** TASK PROMPT **
Please output exactly the run of lines that starts at the line with "健康 (655, 50)" and ends at the last line of the records below.

** AVAILABLE DATA **
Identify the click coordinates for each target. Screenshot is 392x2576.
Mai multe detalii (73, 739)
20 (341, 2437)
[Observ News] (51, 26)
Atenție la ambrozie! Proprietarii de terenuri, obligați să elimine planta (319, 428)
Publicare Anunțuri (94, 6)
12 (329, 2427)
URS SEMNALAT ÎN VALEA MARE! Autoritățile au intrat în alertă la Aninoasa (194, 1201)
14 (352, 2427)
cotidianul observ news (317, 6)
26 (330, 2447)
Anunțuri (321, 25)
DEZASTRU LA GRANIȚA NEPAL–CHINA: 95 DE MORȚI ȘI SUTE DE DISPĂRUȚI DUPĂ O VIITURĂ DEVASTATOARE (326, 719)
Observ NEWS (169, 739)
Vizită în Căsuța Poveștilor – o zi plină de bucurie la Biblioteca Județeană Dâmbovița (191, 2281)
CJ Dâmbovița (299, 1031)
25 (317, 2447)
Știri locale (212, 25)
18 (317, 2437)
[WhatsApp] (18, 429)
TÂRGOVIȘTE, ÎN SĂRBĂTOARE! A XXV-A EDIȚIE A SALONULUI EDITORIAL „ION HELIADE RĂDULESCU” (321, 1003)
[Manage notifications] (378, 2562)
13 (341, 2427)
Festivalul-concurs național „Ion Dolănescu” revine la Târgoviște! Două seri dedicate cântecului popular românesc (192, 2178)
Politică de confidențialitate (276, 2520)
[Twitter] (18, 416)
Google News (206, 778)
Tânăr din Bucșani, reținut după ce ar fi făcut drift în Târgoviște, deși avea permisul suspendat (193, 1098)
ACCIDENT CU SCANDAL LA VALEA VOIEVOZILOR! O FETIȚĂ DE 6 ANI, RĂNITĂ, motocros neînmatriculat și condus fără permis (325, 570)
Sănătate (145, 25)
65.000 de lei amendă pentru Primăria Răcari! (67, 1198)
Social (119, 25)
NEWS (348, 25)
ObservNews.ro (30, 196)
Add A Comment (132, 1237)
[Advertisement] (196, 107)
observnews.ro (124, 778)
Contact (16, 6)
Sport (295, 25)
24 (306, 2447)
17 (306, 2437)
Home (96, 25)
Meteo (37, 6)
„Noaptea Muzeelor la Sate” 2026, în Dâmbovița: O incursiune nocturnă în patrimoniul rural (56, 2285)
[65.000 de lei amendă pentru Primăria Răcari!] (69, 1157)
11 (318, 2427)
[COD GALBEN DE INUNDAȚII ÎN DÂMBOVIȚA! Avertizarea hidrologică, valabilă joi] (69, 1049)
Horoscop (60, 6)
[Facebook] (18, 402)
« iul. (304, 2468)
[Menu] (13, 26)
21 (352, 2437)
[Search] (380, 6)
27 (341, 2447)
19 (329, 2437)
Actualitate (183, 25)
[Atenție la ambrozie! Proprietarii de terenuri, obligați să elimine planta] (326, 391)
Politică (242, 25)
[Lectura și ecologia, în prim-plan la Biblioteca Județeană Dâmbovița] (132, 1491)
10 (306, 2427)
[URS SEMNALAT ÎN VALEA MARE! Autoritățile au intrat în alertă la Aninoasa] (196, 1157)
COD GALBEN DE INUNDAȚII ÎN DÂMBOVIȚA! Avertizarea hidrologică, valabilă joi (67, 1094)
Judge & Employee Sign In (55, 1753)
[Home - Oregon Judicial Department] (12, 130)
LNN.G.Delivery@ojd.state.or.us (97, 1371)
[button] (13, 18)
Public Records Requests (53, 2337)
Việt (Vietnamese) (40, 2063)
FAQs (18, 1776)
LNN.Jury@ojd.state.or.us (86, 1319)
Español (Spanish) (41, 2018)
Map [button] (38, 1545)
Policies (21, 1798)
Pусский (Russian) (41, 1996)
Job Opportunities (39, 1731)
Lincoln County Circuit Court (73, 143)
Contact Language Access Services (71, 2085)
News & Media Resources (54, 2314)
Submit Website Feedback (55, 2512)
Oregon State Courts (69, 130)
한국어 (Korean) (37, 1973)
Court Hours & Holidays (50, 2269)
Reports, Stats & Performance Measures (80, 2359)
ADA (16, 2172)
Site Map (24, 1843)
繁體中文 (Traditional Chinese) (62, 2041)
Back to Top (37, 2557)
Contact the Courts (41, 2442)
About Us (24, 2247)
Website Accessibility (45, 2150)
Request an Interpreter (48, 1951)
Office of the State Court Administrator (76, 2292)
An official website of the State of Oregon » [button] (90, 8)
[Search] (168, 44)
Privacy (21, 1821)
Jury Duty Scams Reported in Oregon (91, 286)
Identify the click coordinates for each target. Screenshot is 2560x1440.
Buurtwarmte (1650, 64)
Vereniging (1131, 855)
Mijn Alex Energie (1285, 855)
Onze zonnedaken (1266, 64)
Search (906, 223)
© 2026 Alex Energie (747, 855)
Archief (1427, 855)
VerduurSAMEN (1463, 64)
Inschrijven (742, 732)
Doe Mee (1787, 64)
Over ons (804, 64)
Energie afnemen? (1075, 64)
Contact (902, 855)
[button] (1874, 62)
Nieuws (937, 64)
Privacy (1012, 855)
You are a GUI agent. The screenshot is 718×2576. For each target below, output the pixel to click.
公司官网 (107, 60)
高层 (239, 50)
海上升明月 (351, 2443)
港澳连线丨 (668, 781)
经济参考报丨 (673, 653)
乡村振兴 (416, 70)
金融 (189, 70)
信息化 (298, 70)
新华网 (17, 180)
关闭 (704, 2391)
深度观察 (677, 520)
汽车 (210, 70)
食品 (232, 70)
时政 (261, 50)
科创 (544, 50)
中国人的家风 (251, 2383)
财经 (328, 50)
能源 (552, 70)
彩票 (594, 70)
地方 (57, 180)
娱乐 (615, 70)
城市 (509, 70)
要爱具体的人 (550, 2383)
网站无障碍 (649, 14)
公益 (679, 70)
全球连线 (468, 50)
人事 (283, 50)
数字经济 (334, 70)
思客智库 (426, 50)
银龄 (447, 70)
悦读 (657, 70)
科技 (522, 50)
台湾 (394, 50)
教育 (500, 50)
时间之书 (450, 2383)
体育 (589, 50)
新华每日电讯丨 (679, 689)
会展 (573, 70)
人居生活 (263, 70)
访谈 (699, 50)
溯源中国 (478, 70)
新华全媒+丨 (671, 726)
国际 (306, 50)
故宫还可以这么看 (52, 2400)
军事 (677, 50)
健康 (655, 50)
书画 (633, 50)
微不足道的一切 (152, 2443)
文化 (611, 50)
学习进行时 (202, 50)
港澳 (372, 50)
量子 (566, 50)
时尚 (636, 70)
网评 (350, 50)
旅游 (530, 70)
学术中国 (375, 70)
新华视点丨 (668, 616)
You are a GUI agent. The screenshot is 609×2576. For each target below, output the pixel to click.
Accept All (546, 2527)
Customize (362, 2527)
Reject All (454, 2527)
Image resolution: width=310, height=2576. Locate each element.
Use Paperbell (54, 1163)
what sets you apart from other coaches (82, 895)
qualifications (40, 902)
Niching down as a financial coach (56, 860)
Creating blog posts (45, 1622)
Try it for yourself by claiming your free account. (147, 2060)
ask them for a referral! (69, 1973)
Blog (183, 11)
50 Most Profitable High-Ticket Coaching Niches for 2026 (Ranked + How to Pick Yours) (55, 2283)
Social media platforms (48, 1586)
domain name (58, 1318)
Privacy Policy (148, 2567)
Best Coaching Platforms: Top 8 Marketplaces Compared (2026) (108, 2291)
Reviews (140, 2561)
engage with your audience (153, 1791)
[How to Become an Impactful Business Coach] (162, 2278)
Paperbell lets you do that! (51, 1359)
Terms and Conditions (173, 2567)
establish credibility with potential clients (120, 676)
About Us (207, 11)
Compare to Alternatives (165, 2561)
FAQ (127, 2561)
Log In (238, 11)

** WRITTEN ANSWER **
健康 (655, 50)
书画 (633, 50)
微不足道的一切 (152, 2443)
文化 (611, 50)
学习进行时 (202, 50)
港澳 (372, 50)
量子 (566, 50)
时尚 (636, 70)
网评 (350, 50)
旅游 (530, 70)
学术中国 (375, 70)
新华视点丨 (668, 616)
You are a GUI agent. The screenshot is 609×2576. For each target below, output the pixel to click.
Accept All (546, 2527)
Customize (362, 2527)
Reject All (454, 2527)
Image resolution: width=310, height=2576. Locate each element.
Use Paperbell (54, 1163)
what sets you apart from other coaches (82, 895)
qualifications (40, 902)
Niching down as a financial coach (56, 860)
Creating blog posts (45, 1622)
Try it for yourself by claiming your free account. (147, 2060)
ask them for a referral! (69, 1973)
Blog (183, 11)
50 Most Profitable High-Ticket Coaching Niches for 2026 (Ranked + How to Pick Yours) (55, 2283)
Social media platforms (48, 1586)
domain name (58, 1318)
Privacy Policy (148, 2567)
Best Coaching Platforms: Top 8 Marketplaces Compared (2026) (108, 2291)
Reviews (140, 2561)
engage with your audience (153, 1791)
[How to Become an Impactful Business Coach] (162, 2278)
Paperbell lets you do that! (51, 1359)
Terms and Conditions (173, 2567)
establish credibility with potential clients (120, 676)
About Us (207, 11)
Compare to Alternatives (165, 2561)
FAQ (127, 2561)
Log In (238, 11)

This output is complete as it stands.